Trust in the New Domain

  • Many readers initially found putty.software suspicious, especially in light of recent supply-chain incidents in other projects.
  • Trust is largely anchored in the original chiark.greenend.org.uk site explicitly announcing the new domain.
  • Some argue that if an attacker can alter the original site to add such an announcement, the project is already compromised, so this level of verification is about as good as it gets.

Mastodon and Identity Verification

  • The author’s Mastodon post is used as additional confirmation, with discussion of the Fediverse rel="me" cross-linking mechanism.
  • One side: rel="me" plus a verified link from the original homepage “proves” that the same entity controls both accounts/sites and is sufficiently strong for this context.
  • Other side: it only proves that a link exists; if the site is hacked, it’s indistinguishable from a malicious edit and is too weak for software-supply-chain trust.

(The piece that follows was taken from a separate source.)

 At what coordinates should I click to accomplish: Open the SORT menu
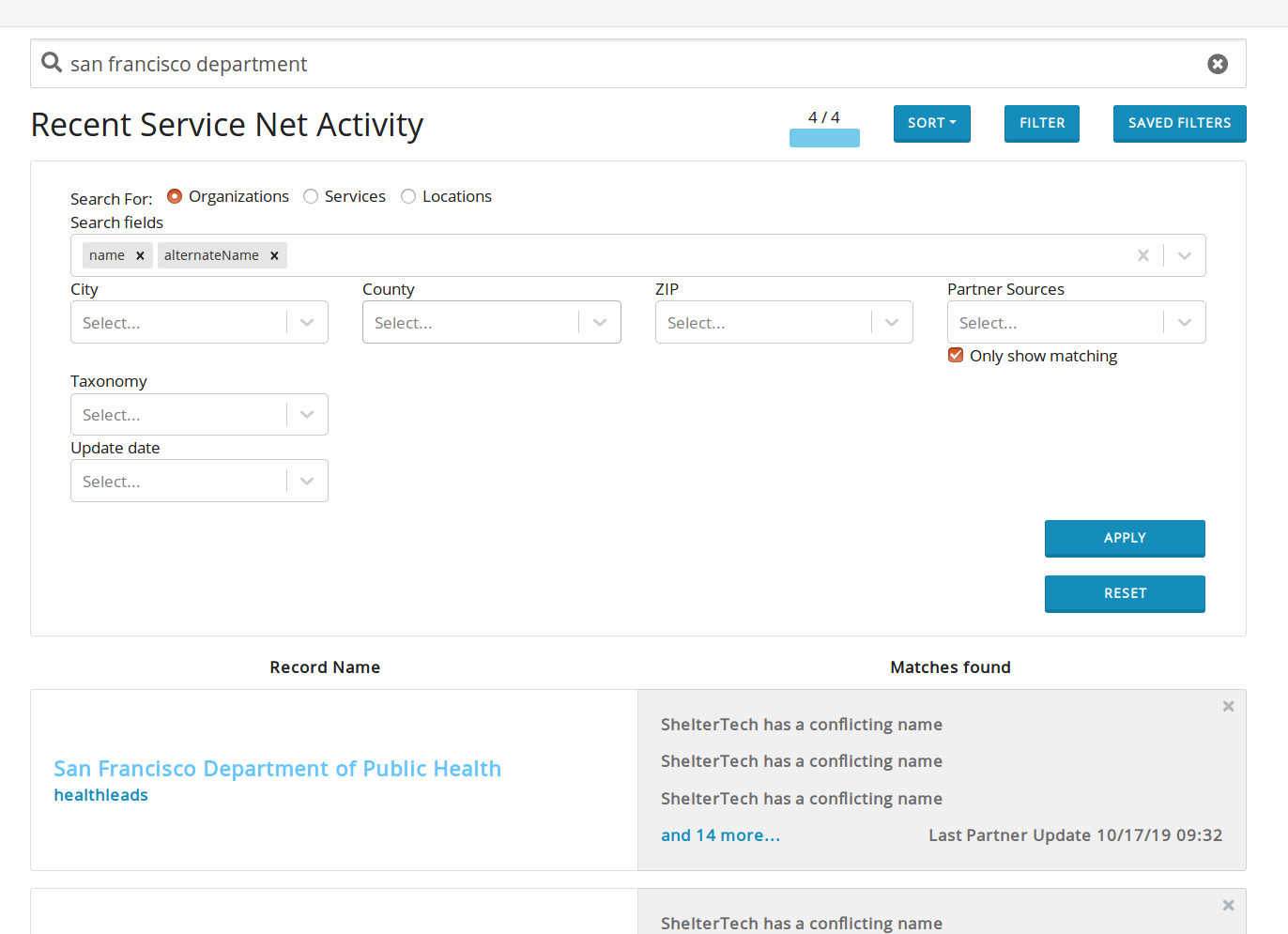point(931,123)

putty.org Controversy as Context

  • Broad agreement that the move is driven by the long-running issue with putty.org, a domain not controlled by the PuTTY project.
  • Historically, putty.org promoted a competing SSH client while leveraging PuTTY’s name; now it mainly hosts anti-vaccine content while still linking to the real PuTTY site.
  • Some see this as classic domain squatting potentially addressable via (registered or unregistered) trademark; others note there is no registered mark.

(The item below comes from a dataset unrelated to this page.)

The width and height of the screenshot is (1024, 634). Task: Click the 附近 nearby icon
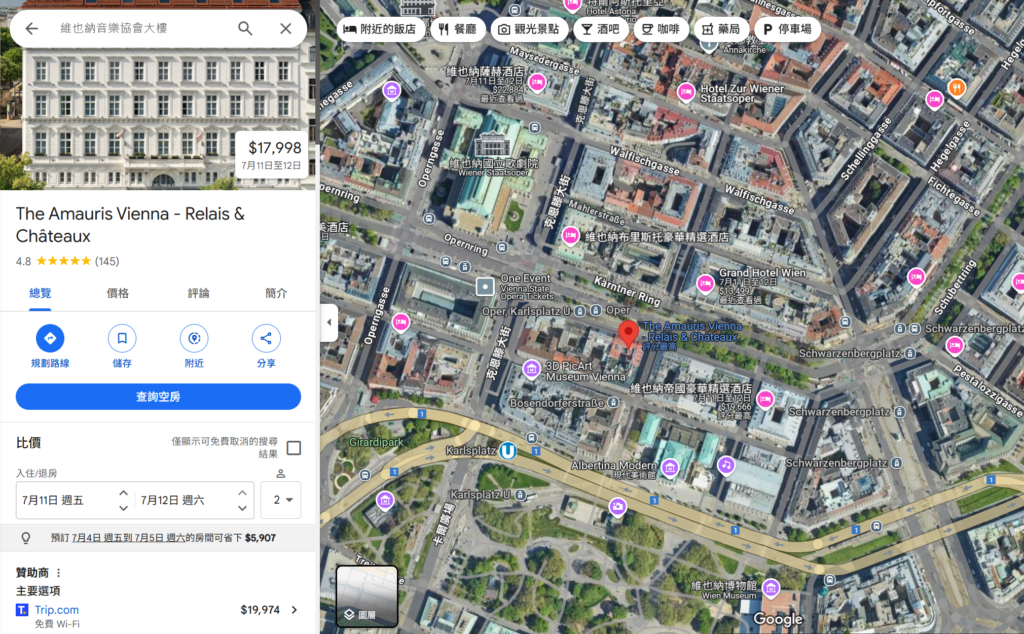pos(194,338)
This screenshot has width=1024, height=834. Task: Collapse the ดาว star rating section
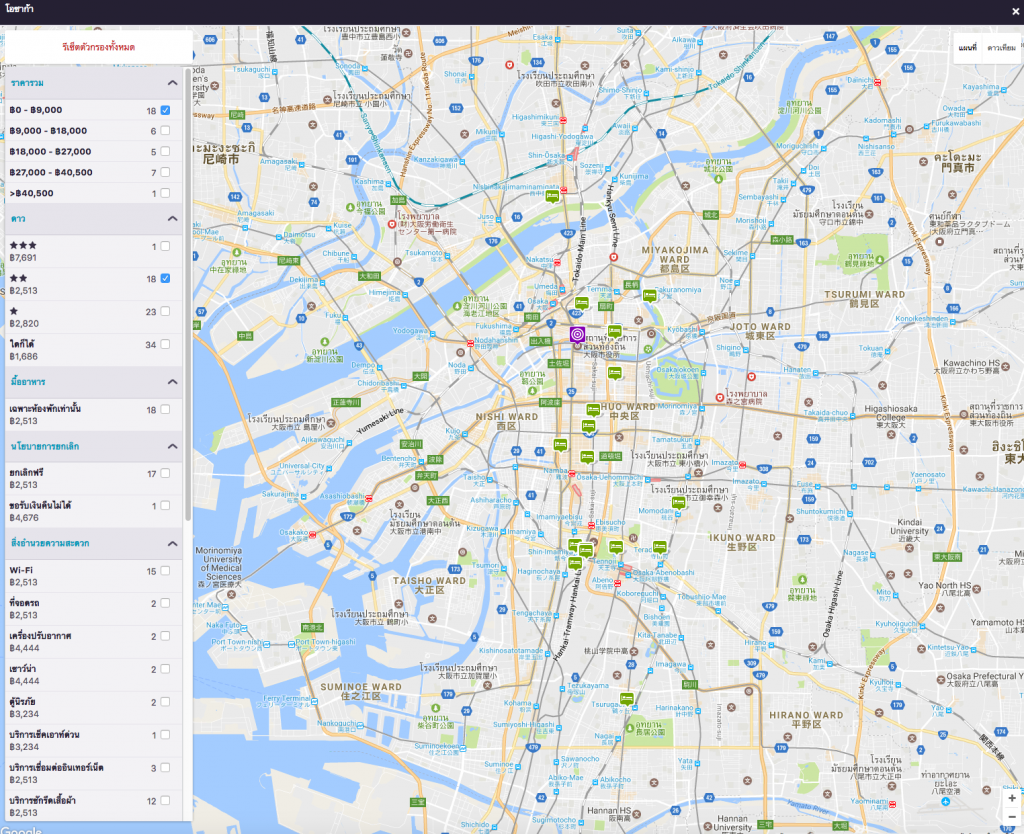(x=172, y=218)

New TLD and Perceived Legitimacy

  • Several commenters find .software and other “new” TLDs inherently spammy, preferring .com/.net/.org or even “download/getputty”-style domains (though those also feel scammy to others).
  • Concerns that nuTLD pricing or policy changes could later pressure the project.
  • Debate over TLS certificates: DV certs from Let’s Encrypt are now standard; some lament that they offer little identity assurance, others note EV-style identity checks were weak in practice anyway.

Design, UX, and Nostalgia

  • The old chiark site is widely described as charmingly spartan/1990s; some want that aesthetic preserved.
  • The new page is seen as a minimal, slightly clumsy landing page (tiny blurry screenshots, extra click) but still simple and fast.
  • Some suggest clearer “future home” wording and stronger, less confusing download cues.

Is PuTTY Still Needed?

  • Many Windows users now rely on built-in OpenSSH and Windows Terminal (or WSL) and rarely need PuTTY for SSH.
  • Nonetheless, PuTTY remains valued for serial connections, legacy systems, SSH tunneling, and features like CLI password passing.
  • There’s some light joking about its perpetual pre-1.0 versioning and about the dated default font/UI, balanced by strong nostalgia from people for whom PuTTY was their first serious SSH tool.